Его сын Александр Гурьев принес в редакцию фотографию, на обороте которой написано, что сделана она 25 июня 1941 года. Хрупкая молодая женщина, больше похожая на подростка, держит на руках девочку. Еще двое детей стоят рядом. На обороте подпись: «Папе – 34, маме – 34, Вале – 8, Оле – 5, Тоне – 2 года и 2 месяца». Каково было женщине оставаться в военное лихолетье с тремя детьми на руках? Как выстояла, выдержала? Работала на заводе, изготавливая деревянные приклады для ружей. На послевоенной фотографии, сделанной в 1952 году, видно, как сильно она постарела.
Но куда сложнее пришлось Егору. Мирный труженик, и вдруг – разрывы снарядов, свист пуль над головой… В начале войны важнее всего была оборона Москвы. Туда вместе с отступающими войсками и дошел рядовой Гурьев в составе полковой роты ПТР. Этих солдат тогда называли «бронебойщиками» – на их плечи ложилась трудная задача: пробивать броню, а значит, уничтожать вражеские танки.
– Отец мало рассказывал про войну. Но про защиту столицы вспоминал, что это было сплошное кровавое месиво, особенно там, где проходили вражеские танки. Поэтому после войны отец никогда не ел ничего красного цвета. Если мать варила борщ, то свеклу к нему готовила отдельно. А еще отец не любил картошку – наелись в Белоруссии до отвращения. Там больше есть было нечего, – рассказывает Александр Егорович. И вспоминает еще: – Помню рассказ отца, как при наступлении в Белоруссии они пытались перейти реку Сож. На другом берегу окопались власовцы: на спичечной фабрике установили пулемет с пламегасителем, так что идти в атаку было чистым самоубийством. Тогда форсировать реку бросили штрафников. И всех их побили. Наши пытаются подавить огневую точку противника, но пламени-то от выстрелов нет – не видно, откуда стреляют! Весь боекомплект израсходовали, орудие повредилось. С утра снова в наступление, а орудие не готово. Тут же СМЕРШевцы налетели: разборки, обвинения во вредительстве. Хорошо, командир вступился, а то неизвестно, чем бы всё закончилось. Шел бы в следующий бой среди таких же штрафников-смертников.

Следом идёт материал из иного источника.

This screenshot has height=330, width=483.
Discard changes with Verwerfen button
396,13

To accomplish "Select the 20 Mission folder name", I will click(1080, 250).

Но свою медаль «За боевые заслуги» Егор Васильевич получил за другое дело – форсирование реки Болвы в сентябре 1943 года. Из приказа о награждении: «Во взаимодействии с артиллерийским огнем отразил атаку до взвода автоматчиков противника. В дальнейшем своим огнем прикрывал подступы к переправе, что дало возможность быстро и без потерь батальону форсировать реку».

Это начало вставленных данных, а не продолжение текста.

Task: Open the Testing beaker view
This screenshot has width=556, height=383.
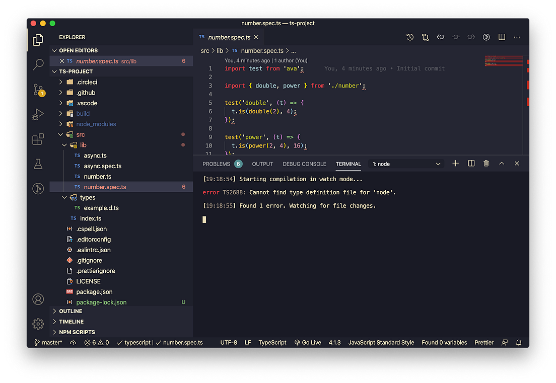Action: (38, 164)
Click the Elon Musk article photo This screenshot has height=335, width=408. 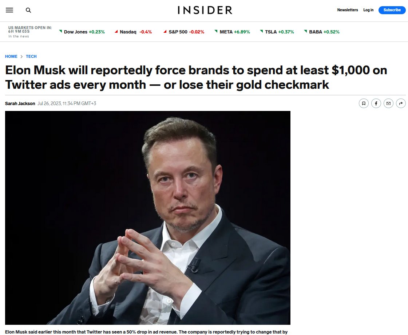coord(147,218)
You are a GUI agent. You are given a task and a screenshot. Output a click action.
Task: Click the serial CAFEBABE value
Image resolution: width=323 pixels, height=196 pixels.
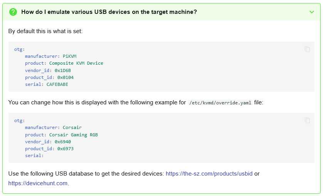click(x=57, y=84)
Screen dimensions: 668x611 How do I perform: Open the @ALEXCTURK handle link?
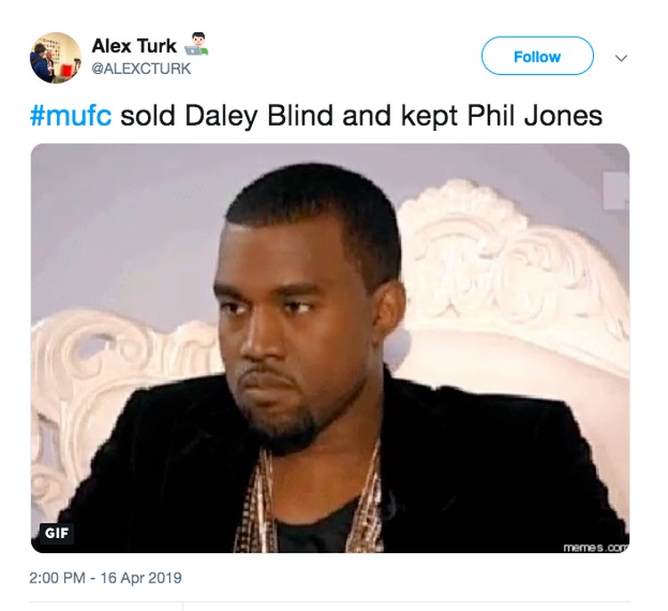coord(141,69)
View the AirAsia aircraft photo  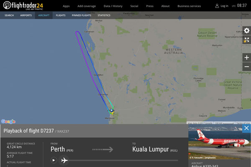point(220,142)
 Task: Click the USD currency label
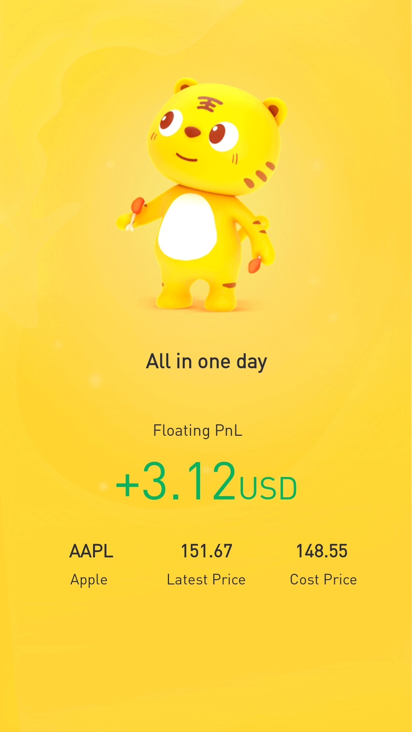click(x=268, y=488)
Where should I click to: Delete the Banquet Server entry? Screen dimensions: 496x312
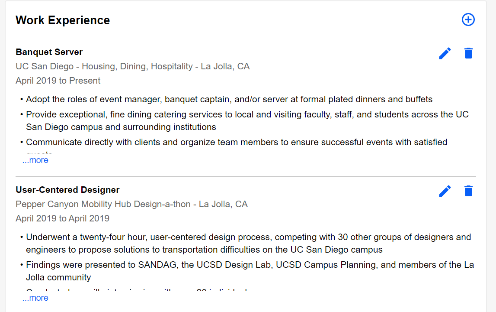click(468, 53)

Не обошлось и без ранения. В сентябре 1943 года Гурьеву пуля насквозь прошила предплечье правой руки. А через некоторое время, уже в белорусских болотах, фашисты прострелили ему бедро. Солдат лежал и думал, что здесь, видно, и помереть придется. Однако услышал в лесу голоса. Сначала испугался, что немцы, но потом разобрал русскую речь – среди деревьев пробирались три разведчика. Егор Васильевич позвал на помощь, но мужики сначала колебались – брать ли его с собой. В итоге взяли и спасли этим жизнь.
Залечивать раны пришлось в тульском госпитале. Оттуда мужчина прислал семье фотографию, сделанную 26 марта 1944 года. И уже в августе 44-го Гурьева комиссовали по болезни. Позже ему присвоили инвалидность третьей группы.
– Отец до самой смерти мучился от ранения, полученного на войне, – вспоминает его сын. – И еще долго ему снилось, что фашисты наступают. После войны снова работал лесником, родили с мамой еще двоих детей, а умер он в 75 лет там же, в Татарстане, – заканчивает свой рассказ сын героя.
Жаль, наград не сохранилось. По воспоминаниям сына, Егор Васильевич был очень скромным, не носил их. Но память ведь не в наградах, а в сердцах тех, кто помнит.